Exercise »
Below are some records. Print exactly the lines between the one holding "tsdr (31, 151)" and the one holding "公司简介 (115, 2462)", inclusive, and nothing else.

Given records »
Segment Open

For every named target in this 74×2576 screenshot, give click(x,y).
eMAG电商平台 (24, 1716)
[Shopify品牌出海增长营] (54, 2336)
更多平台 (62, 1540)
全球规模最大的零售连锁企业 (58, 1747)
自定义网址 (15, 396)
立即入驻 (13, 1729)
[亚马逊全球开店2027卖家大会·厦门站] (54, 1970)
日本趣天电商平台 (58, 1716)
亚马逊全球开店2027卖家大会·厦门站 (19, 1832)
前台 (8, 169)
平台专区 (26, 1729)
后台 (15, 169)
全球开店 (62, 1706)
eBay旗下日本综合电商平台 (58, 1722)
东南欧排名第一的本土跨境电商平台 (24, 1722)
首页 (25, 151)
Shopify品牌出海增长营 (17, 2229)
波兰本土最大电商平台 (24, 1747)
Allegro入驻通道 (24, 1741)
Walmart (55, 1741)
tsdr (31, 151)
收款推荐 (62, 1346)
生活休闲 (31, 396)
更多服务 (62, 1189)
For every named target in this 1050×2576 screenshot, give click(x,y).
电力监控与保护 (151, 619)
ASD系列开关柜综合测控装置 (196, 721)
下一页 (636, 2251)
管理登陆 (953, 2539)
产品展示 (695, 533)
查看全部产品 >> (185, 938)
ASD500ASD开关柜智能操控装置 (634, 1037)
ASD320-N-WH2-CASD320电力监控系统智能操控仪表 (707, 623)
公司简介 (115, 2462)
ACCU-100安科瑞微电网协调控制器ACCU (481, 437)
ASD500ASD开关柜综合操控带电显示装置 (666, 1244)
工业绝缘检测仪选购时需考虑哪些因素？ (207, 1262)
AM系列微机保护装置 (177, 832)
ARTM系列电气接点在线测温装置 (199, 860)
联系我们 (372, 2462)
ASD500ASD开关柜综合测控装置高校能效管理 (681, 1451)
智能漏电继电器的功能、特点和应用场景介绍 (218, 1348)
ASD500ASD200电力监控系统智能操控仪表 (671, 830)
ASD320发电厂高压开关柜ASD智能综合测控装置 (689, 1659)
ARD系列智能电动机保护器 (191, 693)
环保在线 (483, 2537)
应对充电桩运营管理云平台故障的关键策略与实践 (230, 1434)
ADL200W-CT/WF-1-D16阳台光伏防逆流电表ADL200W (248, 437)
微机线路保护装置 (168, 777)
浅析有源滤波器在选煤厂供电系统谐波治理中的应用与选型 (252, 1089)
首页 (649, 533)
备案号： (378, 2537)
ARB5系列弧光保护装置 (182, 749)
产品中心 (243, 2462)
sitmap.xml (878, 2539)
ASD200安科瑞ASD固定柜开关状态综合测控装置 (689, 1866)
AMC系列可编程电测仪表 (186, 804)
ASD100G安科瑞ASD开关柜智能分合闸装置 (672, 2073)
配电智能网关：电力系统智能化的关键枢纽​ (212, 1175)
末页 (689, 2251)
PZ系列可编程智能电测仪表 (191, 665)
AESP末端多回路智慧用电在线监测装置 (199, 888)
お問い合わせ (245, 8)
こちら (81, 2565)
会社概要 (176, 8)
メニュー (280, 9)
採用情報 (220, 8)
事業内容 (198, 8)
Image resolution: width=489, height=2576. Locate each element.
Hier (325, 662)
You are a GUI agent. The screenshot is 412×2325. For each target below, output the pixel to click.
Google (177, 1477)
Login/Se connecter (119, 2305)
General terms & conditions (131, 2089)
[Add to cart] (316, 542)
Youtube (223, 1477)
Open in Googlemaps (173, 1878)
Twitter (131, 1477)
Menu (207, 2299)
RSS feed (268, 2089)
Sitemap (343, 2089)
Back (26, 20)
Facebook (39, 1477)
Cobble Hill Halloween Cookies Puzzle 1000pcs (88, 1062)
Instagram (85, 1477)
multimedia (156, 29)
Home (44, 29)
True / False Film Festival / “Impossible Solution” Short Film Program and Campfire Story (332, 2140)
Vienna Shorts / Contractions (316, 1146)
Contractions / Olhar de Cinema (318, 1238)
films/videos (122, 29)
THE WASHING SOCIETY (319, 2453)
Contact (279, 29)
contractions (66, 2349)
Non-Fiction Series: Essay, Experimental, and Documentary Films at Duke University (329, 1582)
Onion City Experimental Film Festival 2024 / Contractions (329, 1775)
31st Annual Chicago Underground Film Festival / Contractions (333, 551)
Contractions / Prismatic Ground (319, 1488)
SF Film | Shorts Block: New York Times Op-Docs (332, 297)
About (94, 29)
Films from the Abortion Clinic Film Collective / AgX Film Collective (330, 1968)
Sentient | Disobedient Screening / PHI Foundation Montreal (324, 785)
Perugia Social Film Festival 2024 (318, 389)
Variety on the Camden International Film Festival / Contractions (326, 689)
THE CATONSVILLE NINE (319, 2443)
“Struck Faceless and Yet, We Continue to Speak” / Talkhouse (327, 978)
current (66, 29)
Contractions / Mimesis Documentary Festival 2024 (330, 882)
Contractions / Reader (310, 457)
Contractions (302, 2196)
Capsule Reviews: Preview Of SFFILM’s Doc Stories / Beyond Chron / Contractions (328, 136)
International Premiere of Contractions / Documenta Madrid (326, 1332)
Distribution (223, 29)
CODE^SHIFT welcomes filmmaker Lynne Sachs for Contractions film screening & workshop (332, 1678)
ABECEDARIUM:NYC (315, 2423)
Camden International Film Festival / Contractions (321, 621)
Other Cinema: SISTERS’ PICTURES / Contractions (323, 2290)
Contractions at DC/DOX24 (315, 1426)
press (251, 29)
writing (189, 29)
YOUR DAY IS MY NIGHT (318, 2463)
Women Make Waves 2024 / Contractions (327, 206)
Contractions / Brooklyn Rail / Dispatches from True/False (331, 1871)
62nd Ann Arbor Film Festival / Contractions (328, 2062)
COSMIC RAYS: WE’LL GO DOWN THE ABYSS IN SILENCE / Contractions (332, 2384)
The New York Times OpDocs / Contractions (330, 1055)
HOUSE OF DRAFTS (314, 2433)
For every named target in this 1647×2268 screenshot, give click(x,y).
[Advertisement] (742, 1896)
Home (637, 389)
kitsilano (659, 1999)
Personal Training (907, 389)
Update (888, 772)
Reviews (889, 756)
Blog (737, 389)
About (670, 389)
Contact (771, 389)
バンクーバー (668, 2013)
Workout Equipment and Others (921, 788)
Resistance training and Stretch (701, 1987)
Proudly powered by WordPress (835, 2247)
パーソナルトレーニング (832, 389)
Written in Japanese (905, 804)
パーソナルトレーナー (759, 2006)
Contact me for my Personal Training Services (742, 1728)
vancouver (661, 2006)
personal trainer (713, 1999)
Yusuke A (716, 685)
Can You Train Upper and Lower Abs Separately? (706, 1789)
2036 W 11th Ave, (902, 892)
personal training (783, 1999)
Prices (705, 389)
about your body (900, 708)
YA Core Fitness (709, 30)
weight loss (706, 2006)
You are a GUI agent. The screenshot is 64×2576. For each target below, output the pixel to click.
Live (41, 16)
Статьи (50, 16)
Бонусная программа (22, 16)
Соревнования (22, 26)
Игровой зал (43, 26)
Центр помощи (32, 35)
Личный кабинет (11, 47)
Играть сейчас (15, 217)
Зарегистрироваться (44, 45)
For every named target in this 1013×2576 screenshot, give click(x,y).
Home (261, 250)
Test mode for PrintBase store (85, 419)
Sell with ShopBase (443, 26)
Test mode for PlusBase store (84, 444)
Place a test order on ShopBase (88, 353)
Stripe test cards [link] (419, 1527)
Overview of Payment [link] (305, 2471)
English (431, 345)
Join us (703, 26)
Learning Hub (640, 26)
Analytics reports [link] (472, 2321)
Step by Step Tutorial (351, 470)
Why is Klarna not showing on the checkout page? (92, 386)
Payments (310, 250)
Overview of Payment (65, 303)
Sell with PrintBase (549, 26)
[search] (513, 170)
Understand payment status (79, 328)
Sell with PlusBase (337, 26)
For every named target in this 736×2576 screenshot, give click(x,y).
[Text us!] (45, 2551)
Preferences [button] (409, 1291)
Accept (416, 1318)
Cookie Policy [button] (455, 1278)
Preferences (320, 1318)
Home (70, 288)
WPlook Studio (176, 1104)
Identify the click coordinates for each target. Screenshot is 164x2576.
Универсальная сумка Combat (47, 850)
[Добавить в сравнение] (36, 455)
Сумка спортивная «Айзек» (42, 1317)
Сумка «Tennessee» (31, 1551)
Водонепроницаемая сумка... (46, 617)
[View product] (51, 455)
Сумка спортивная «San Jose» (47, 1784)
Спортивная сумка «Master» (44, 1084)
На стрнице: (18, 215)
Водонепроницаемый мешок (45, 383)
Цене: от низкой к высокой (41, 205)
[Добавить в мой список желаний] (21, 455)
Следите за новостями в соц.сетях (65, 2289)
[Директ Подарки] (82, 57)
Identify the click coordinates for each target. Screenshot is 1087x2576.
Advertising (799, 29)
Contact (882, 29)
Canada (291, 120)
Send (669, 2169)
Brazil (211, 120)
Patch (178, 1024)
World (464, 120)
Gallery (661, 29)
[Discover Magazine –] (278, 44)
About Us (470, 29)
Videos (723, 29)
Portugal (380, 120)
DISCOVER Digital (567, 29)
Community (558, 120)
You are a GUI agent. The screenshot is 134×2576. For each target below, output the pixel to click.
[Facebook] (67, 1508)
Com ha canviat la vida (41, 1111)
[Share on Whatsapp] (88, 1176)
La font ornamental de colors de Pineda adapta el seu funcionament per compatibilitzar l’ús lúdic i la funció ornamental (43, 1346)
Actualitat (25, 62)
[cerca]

Segment Closed

Written response »
tsdr (31, 151)
收款推荐 (62, 1346)
生活休闲 (31, 396)
更多服务 (62, 1189)
For every named target in this 1050×2576 screenshot, give click(x,y).
电力监控与保护 (151, 619)
ASD系列开关柜综合测控装置 (196, 721)
下一页 (636, 2251)
管理登陆 (953, 2539)
产品展示 (695, 533)
查看全部产品 >> (185, 938)
ASD500ASD开关柜智能操控装置 (634, 1037)
ASD320-N-WH2-CASD320电力监控系统智能操控仪表 (707, 623)
公司简介 (115, 2462)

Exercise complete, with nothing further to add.